# Consigne a:
Déterminez combien de lignes des entrées contiennent la chaîne "text", en tenant compte de la casse. Indiquez uniquement ce nombre.

# Extrait à lire:
□ □ □

Tout ça me rend irrémédiablement nostalgique de cet esprit des premiers "Mario Kart" où, une fois fini une course, on constatait les dégâts qu'on avait fait derrière soi et où - surtout - on regardait ce que faisaient nos concurrents.
Rah mais ces moments où je voyais mon principal poursuivant se faire dépasser dans le dernier virage parce qu'il s'était pris la banane que j'avais déposé spécialement pour lui, mais qu'est-ce que ça participait au plaisir que je prenais en championnat !


De même, parmi les autres plaisirs disparus je note également celui qui consistait à essayer tous les pilotes pour jauger des différences de pilotage.
Alors certes, dans le tout premier "Mario Kart" l'offre était assez restreinte puisqu'au final on n'avait que huit pilotes disponibles pour seulement quatre styles de pilotage différents.
Mais là, dans cet épisode, c'est juste la foire à la saucisse.
41 personnages !

□ □ □

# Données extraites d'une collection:

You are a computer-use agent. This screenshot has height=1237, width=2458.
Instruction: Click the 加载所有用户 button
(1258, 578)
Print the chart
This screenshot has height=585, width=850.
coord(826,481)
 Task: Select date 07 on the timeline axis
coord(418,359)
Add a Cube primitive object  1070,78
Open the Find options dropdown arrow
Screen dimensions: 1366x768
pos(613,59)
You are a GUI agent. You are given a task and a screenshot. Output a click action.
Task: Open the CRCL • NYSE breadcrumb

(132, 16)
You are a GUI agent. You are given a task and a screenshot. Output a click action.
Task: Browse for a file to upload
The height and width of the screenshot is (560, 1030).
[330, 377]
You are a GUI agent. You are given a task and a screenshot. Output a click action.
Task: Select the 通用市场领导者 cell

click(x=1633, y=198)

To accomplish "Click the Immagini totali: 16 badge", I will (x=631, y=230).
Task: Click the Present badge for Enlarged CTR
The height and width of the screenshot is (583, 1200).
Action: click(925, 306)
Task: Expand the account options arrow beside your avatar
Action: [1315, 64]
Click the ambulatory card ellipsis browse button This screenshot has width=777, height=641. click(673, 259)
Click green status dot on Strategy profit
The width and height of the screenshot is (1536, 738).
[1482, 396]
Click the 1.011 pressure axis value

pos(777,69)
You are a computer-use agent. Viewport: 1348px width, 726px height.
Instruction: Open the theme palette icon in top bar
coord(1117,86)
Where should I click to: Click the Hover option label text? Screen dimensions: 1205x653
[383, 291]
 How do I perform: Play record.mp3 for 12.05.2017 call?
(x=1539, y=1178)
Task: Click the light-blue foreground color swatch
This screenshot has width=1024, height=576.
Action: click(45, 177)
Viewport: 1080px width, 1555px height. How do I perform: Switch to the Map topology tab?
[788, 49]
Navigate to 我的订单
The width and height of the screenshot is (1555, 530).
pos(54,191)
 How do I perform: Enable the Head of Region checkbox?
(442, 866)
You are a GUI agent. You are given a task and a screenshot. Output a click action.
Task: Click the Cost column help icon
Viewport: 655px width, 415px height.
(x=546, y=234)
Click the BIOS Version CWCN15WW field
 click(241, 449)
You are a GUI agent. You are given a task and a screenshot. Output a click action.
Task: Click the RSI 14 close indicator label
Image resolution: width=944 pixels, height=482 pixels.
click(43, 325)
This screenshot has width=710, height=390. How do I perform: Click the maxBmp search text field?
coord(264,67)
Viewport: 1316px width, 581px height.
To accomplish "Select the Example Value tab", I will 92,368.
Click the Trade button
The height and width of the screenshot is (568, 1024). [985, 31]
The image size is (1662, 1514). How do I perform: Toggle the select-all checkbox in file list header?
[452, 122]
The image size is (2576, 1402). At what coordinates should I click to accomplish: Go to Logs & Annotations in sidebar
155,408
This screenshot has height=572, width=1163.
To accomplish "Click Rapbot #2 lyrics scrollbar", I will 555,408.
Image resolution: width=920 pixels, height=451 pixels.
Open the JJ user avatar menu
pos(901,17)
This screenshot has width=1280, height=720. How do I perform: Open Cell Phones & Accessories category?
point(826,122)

□ □ □

# Consigne b:
D'après l'extrait sur Mario Kart, combien de pilotes étaient disponibles dans le tout premier épisode ?

# Réponse complète a:
2

# Réponse complète b:
Huit pilotes.